Exclusive Cartage Operations
(f) If in connection with the transactions described in these rules the successor Employer
determines to discontinue the use of a local cartage company, the employees of that local cartage
company who have worked exclusively on the pickup and delivery service which is retained by the
successor Employer shall be given the opportunity to continue to perform such service as an
employee of such successor Employer, and shall have their seniority dovetailed as described in
the above rules.
Committee Authority
(g) Area and/or State Committees created pursuant to Local Supplements which have previously
established rules of seniority, not contrary to the provisions of such Supplements, and approved by
the Joint Area Committee, may continue to apply such rules if such rules are reduced to writing.
Section 3. Intent of Parties
(a) The parties acknowledge that the above rules are intended solely as general standards and
further that many factual situations will be presented which necessitate different application,
modification or amendment.
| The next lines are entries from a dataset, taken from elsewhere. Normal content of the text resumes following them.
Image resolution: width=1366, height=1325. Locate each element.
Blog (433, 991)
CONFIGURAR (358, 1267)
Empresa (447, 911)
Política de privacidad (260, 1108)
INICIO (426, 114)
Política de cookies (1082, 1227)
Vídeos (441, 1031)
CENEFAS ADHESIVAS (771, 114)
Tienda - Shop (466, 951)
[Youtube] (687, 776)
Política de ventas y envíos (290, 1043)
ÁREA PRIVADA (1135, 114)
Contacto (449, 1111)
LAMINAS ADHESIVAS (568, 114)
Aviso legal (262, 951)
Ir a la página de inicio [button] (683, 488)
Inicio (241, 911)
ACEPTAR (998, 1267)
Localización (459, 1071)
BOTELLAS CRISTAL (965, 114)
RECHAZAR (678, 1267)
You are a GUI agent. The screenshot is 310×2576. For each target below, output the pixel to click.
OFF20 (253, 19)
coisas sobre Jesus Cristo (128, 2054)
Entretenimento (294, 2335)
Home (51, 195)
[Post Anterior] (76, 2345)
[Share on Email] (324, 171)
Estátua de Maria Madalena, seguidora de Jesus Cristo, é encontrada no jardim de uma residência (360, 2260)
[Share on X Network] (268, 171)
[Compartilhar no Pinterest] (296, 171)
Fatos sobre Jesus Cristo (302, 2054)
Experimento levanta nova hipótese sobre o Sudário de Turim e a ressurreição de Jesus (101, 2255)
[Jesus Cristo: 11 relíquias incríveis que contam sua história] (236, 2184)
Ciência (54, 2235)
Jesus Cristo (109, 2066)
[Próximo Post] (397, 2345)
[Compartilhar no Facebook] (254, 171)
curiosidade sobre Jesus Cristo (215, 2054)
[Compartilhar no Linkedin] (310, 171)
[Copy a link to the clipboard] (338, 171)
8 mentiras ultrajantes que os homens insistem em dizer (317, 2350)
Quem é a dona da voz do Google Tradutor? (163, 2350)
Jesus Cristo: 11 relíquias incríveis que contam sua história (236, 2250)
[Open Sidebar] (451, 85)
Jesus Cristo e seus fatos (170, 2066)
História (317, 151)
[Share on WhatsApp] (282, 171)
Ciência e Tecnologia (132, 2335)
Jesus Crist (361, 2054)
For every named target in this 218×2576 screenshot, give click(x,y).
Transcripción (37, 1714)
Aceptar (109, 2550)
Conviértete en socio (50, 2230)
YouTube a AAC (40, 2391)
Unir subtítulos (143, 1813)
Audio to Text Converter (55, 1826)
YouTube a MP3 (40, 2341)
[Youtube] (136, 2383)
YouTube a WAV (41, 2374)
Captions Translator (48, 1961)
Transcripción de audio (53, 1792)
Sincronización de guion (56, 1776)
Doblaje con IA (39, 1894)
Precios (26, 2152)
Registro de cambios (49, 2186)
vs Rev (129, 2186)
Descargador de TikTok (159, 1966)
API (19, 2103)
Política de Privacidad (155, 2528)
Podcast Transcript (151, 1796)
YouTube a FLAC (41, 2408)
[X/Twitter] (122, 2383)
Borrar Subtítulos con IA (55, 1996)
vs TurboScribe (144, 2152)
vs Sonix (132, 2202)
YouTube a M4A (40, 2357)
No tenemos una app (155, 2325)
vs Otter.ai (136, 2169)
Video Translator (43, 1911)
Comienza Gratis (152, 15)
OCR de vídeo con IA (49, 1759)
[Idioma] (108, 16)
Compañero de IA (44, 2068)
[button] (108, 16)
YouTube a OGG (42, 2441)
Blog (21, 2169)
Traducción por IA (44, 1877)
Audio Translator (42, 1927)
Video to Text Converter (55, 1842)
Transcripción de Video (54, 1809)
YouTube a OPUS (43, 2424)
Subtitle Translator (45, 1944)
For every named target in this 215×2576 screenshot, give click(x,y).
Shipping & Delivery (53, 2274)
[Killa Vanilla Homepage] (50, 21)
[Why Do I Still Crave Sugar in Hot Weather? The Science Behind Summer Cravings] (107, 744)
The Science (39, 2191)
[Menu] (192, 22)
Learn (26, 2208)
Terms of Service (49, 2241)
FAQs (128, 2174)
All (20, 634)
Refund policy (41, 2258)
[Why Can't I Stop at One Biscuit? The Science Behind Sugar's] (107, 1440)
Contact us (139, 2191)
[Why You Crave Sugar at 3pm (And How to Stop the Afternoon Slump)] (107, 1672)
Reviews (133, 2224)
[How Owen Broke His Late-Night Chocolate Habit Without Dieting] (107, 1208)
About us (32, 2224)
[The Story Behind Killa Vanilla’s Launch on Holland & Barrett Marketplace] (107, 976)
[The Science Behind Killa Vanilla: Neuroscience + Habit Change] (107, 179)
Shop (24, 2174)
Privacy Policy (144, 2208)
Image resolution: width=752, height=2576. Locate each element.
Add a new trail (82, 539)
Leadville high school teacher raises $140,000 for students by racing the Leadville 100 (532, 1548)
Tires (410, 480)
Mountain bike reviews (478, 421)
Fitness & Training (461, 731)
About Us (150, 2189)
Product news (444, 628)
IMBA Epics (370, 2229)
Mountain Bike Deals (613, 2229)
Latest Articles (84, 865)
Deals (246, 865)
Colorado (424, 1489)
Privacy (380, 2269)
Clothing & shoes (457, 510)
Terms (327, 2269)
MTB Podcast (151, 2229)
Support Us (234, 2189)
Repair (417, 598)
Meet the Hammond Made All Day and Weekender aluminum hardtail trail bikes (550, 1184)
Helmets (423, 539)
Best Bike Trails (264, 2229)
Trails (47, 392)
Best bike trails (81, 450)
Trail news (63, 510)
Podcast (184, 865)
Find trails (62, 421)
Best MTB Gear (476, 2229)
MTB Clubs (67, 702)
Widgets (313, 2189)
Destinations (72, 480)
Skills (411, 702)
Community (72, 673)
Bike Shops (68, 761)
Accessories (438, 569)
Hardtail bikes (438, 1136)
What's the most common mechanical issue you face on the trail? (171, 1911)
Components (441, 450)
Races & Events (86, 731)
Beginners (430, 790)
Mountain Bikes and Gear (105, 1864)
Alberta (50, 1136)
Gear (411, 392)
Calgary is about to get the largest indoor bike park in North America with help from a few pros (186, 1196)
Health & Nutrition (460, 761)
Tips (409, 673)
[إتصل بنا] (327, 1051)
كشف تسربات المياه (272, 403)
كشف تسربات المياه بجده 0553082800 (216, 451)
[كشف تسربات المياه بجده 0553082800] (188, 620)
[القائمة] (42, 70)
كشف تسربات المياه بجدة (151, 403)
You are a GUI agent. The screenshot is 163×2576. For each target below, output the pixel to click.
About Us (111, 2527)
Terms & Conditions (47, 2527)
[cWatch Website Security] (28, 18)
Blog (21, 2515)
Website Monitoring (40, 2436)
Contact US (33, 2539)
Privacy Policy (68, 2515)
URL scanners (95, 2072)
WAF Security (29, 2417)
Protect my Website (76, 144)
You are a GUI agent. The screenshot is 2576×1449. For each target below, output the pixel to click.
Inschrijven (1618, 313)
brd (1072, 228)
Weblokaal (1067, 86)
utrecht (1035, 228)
Accordingly, the parties acknowledge that questions of the application
of seniority rights may arise which require different treatment and it is anticipated and
understood that the Employers and Unions jointly involved and/or the respective grievance
committees may mutually agree to such disposition of questions of seniority which in their judgment
is appropriate under the circumstances.
(b) In all instances, the disposition of questions involving the application of seniority
rights made by the parties pursuant to this Section may be presented to the appropriate grievance
committees provided herein whose decisions shall be final and binding.
Section 4. Equipment Purchases
(a) The Employer shall not require as a condition of continued employment, that an employee
purchase truck, tractor and/or tractor and trailer or other vehicular equipment, or that any
employees purchase or assume any proprietary interest or other obligation in the business, except
as referred to in Article 6, Section 2. The requirements of this provision shall be maintained
during the renegotiation of this Agreement unless either party has terminated the Agreement in the
manner provided.
Highest Rates Prevail
(b) If the minimum wage, hours and working conditions in the Company absorbed differ from
those minimums
15
set forth in this Agreement and Supplements thereto, the higher of the two shall remain in effect
for the employees so absorbed.
Cutting Seniority Board
(c) The Union reserves the right to cut the road seniority board when the average weekly
earnings fall to eight hundred twenty-five dollars ($825.00) or less. This is not to be construed
as imposing a limitation on earnings. After the Union notifies the Employer to cut the board and in
the event that Employer refuses, the Union shall immediately submit the matter to the grievance
procedure. In determining whether average weekly earnings will fall to eight hundred twenty-five
dollars ($825.00) or less, only the earnings of the lower twenty-five percent (25%) of the drivers
on the seniority board, counting from the bottom up, shall be considered. The average shall be
calculated for the thirty (30) day period preceding the Unions original request. After such
calculation is made, the average earnings of the drivers for the top seventy-five percent (75%) of
the seniority board must also average more than eight hundred twenty-five dollars ($825.00) per
week, or layoff shall be made in accordance with seniority. The above provisions shall also apply
to extra board for sleeper drivers exclusively.
Posting Seniority List
(d) The Employer shall give the Local Union a seniority list at least every six (6) months.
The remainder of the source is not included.